Stored data entries

--

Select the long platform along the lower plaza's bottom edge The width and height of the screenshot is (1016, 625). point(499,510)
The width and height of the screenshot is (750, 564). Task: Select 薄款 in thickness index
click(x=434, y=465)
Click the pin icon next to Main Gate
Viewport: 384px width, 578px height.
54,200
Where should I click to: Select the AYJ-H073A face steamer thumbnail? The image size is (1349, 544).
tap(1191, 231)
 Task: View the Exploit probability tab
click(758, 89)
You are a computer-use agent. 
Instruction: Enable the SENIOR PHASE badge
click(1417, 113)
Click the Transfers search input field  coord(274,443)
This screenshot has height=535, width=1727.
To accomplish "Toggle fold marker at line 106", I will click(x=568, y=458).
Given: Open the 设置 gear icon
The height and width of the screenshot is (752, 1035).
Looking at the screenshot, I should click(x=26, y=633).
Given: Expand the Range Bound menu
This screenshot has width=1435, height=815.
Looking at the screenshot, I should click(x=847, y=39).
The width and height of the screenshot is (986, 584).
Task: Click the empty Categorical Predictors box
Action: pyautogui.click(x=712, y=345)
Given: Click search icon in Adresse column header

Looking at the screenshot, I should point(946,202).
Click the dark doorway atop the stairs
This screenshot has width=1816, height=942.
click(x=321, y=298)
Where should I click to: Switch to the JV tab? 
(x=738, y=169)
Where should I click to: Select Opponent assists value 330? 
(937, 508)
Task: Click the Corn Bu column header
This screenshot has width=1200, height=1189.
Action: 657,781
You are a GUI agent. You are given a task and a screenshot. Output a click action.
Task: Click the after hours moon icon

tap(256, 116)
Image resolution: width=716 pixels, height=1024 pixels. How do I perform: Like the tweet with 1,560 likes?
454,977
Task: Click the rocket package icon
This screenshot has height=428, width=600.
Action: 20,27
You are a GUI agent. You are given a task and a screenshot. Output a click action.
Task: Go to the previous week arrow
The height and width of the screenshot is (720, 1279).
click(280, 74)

--

* [To do] Your answer must be an exact copy of every record.

* [Output for this exercise]
Select the long platform along the lower plaza's bottom edge The width and height of the screenshot is (1016, 625). point(499,510)
The width and height of the screenshot is (750, 564). Task: Select 薄款 in thickness index
click(x=434, y=465)
Click the pin icon next to Main Gate
Viewport: 384px width, 578px height.
54,200
Where should I click to: Select the AYJ-H073A face steamer thumbnail? The image size is (1349, 544).
tap(1191, 231)
 Task: View the Exploit probability tab
click(758, 89)
You are a computer-use agent. 
Instruction: Enable the SENIOR PHASE badge
click(1417, 113)
Click the Transfers search input field  coord(274,443)
This screenshot has height=535, width=1727.
To accomplish "Toggle fold marker at line 106", I will click(x=568, y=458).
Given: Open the 设置 gear icon
The height and width of the screenshot is (752, 1035).
Looking at the screenshot, I should click(x=26, y=633).
Given: Expand the Range Bound menu
This screenshot has width=1435, height=815.
Looking at the screenshot, I should click(x=847, y=39).
The width and height of the screenshot is (986, 584).
Task: Click the empty Categorical Predictors box
Action: pyautogui.click(x=712, y=345)
Given: Click search icon in Adresse column header

Looking at the screenshot, I should point(946,202).
Click the dark doorway atop the stairs
This screenshot has width=1816, height=942.
click(x=321, y=298)
Where should I click to: Switch to the JV tab? 
(x=738, y=169)
Where should I click to: Select Opponent assists value 330? 
(937, 508)
Task: Click the Corn Bu column header
This screenshot has width=1200, height=1189.
Action: 657,781
You are a GUI agent. You are given a task and a screenshot. Output a click action.
Task: Click the after hours moon icon

tap(256, 116)
Image resolution: width=716 pixels, height=1024 pixels. How do I perform: Like the tweet with 1,560 likes?
454,977
Task: Click the rocket package icon
This screenshot has height=428, width=600.
Action: 20,27
You are a GUI agent. You are given a task and a screenshot. Output a click action.
Task: Go to the previous week arrow
The height and width of the screenshot is (720, 1279).
click(280, 74)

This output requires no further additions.